Daniela Fregosi ha rotto il silenzio. Sostenuta da Acta, l'associazione dei freelance, questa consulente e formatrice toscana di 46 anni ha iniziato una protesta a nome delle lavoratrici e dei lavoratori autonomi colpiti da una grave malattia. Un tumore al seno, ad esempio, quello che l'ha colpita l'anno scorso facendo esplodere la vita insieme al suo lavoro. Dopo una lunga ricerca, raccontata sul blog Afrodite K (tumoreseno.blogspot.it), Daniela ha scoperto di avere diritto ad un'indennità di malattia pari a 13 euro netti al giorno, per 61 giorni, 794,46 euro in totale. Poi più nulla, perchè per lo stato non può durare più di 61 giorni.

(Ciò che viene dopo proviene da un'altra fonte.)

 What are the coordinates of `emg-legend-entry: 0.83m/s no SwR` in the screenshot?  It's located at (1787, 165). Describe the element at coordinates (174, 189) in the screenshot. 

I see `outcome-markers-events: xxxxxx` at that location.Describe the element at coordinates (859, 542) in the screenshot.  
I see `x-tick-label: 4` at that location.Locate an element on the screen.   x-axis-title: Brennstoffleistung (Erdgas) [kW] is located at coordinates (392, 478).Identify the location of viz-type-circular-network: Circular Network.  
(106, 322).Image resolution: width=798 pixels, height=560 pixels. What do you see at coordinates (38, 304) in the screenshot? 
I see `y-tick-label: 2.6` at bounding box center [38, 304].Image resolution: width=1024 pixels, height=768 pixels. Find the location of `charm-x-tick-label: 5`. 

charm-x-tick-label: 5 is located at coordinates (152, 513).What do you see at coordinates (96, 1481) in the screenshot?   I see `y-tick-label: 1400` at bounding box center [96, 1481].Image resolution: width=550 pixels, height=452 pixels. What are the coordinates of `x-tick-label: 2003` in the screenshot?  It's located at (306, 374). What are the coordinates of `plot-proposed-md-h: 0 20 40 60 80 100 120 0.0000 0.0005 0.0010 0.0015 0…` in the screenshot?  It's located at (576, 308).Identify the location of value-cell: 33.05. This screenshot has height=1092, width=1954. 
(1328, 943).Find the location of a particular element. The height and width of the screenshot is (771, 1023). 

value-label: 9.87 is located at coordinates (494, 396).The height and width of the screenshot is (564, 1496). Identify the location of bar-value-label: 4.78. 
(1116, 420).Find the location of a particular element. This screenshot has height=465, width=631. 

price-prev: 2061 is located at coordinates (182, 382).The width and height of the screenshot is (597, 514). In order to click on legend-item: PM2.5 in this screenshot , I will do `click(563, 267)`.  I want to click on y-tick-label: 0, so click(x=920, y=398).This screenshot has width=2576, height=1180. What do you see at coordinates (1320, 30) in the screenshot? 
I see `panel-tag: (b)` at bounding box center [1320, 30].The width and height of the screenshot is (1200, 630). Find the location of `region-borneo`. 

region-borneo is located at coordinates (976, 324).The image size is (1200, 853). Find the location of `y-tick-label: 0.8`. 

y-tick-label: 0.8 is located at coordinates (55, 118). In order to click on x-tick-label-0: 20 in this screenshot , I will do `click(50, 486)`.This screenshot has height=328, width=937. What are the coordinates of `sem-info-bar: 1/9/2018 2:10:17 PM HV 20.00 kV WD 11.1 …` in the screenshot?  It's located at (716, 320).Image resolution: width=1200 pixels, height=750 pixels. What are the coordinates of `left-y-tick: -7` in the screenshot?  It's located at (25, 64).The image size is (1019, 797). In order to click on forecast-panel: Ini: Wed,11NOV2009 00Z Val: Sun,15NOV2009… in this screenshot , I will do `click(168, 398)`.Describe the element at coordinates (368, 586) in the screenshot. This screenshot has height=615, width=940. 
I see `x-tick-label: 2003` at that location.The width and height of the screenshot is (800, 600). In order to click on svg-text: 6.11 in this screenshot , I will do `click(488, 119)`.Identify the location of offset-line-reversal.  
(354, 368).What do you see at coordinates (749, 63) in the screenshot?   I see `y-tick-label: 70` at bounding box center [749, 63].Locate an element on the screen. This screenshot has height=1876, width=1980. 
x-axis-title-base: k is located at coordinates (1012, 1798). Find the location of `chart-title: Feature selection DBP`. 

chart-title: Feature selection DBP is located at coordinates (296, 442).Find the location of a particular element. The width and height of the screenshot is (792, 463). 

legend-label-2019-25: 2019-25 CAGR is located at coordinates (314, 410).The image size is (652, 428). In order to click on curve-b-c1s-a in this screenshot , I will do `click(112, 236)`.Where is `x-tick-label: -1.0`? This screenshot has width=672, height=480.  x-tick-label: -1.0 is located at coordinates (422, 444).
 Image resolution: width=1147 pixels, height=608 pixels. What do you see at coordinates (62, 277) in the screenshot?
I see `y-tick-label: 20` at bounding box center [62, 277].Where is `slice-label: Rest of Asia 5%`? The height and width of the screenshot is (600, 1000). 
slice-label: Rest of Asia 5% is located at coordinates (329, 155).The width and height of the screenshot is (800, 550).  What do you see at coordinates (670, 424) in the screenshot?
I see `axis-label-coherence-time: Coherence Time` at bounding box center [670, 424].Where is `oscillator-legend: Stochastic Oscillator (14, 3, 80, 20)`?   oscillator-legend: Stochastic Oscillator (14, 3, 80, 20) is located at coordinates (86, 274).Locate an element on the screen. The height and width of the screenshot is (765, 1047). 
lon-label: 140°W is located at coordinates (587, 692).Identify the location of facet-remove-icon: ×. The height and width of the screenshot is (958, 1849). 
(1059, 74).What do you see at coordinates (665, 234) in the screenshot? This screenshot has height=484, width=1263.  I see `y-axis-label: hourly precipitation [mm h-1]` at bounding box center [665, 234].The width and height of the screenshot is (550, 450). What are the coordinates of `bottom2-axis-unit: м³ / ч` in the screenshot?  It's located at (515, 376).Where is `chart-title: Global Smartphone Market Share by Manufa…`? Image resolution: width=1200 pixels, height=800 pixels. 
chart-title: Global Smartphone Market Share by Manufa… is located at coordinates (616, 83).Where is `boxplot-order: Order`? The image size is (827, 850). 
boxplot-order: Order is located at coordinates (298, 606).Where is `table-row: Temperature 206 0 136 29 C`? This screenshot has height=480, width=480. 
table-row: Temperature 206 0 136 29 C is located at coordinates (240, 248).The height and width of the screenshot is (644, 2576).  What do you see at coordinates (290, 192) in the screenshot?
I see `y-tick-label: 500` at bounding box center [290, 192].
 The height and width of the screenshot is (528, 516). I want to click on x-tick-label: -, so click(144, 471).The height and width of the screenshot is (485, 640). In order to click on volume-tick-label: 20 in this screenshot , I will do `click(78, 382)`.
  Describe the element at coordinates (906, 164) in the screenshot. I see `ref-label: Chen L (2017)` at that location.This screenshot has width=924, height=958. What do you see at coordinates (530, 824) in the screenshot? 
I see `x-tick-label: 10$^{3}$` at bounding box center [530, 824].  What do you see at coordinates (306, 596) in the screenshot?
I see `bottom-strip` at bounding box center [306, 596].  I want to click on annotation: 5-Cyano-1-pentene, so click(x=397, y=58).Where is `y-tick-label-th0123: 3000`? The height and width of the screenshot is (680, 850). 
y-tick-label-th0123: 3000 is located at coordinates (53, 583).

Un lavoratore dipendente mantiene il suo stipendio e le spese della sua malattia vengono coperte dallo stato. Per un autonomo, invece, il risarcimento è irrisorio, non è prevista alcuna copertura pensionistica. In più dovrebbe versare l'anticipo sui contributi Inps, quelli previsti dalla gestione separata alla quale sono iscritti i freelance.
Daniela ha deciso di fare disobbedienza fiscale. Per sostenerla Acta ha lanciato una campagna di crowdfunding «per un'equa tutela della malattia» sul sito buonacausa.org. In poco meno di una settimana, mille persone hanno aderito versando quasi 1500 euro. L’obiettivo è raggiungere 5 mila euro per coprire le more e le eventuali spese legali. A sostegno di questa lotta per estendere il welfare universale agli autonomi c'è una petizione che ha raggiunto 50 mila firme. Ma all’orizzonte non si muove ancora niente. La politica impegnata tra riforme costituzionali e l’idea del centro-destra di abolire l’articolo 18 nella legge delega sul «Jobs Act».
«Con questa raccolta fondi Acta si sta sostituendo allo stato – afferma Daniela - È come il meccanismo delle società di mutuo soccorso dell'Ottocento, ma certo non dovremmo arrivare a questo. L'aliquota della gestione separata che dobbiamo versare è altissima rispetto al nostro reddito. Arrivare al mutualismo diventa una necessità perché quello che paghiamo è fuori dal mondo».
Il welfare degli autonomi potrebbe essere riformabile a costo zero. Ci vogliono poche mosse, semplicissime: ampliare il periodo di tutela oltre gli attuali 61 giorni; coprire tali periodi con i versamenti di contributi pensionistici figurativi; ridefinire l'indennità su valori sostitutivi del reddito usando come parametro il reddito percepito prima della malattia; equiparare la degenza ospedaliera a quella ospedalizzata quando si è sottoposti ad esempio alla chemioterapia. Infine, sospendere il pagamento delle tasse, o la loro rateizzazione, senza dovere pagare le more, nel caso di una grave malattia che impedisce ad una partita Iva di lavorare.
«Tutto questo non costa nulla- sostiene Daniela – Gli iscritti alla gestione separata, una delle poche gestioni Inps in attivo, versano lo 0,72% per l'indennità di malattia. Acta ha dimostrato che lo tato spende meno della metà di questo fondo. Vuol dire che ci sono già oggi i margini economici per dare più servizi a chi si ammala. Dipende solo dalla volontà politica di farle. Non ci sono scuse».
Questa battaglia non è solitaria, ma può essere molto dura. E Daniela lo sa. Equitalia è molto più di uno spettro. «Mi sono informata - continua - Ho capito che il punto di non ritorno non è quando arrivano le cartelle esattoriali con le more e gli interessi aggiuntivi, il famigerato aggio. Se non paghi da lì sei in pericolo perché ti possono anche pignorare verso terzi. Equitalia può andare dai miei fornitori e impedirgli di pagarmi. O può bloccare il conto corrente senza passare dal giudice».
In attesa di un cambiamento, Daniela conferma il suo «no»: «La mia disobbedienza fiscale è un gesto simbolico e vorrei che fosse uno stimolo per il governo». Il pensiero va alle centinaia di persone che l’hanno contattata sul blog: «Se non c’è Acta, una persona normale che non ha questo coraggio cosa può fare? Se non hanno un lavoro, o un parente, vendono la casa o l’attività per curarsi. Si rovinano per vivere. È orribile, non è giusto».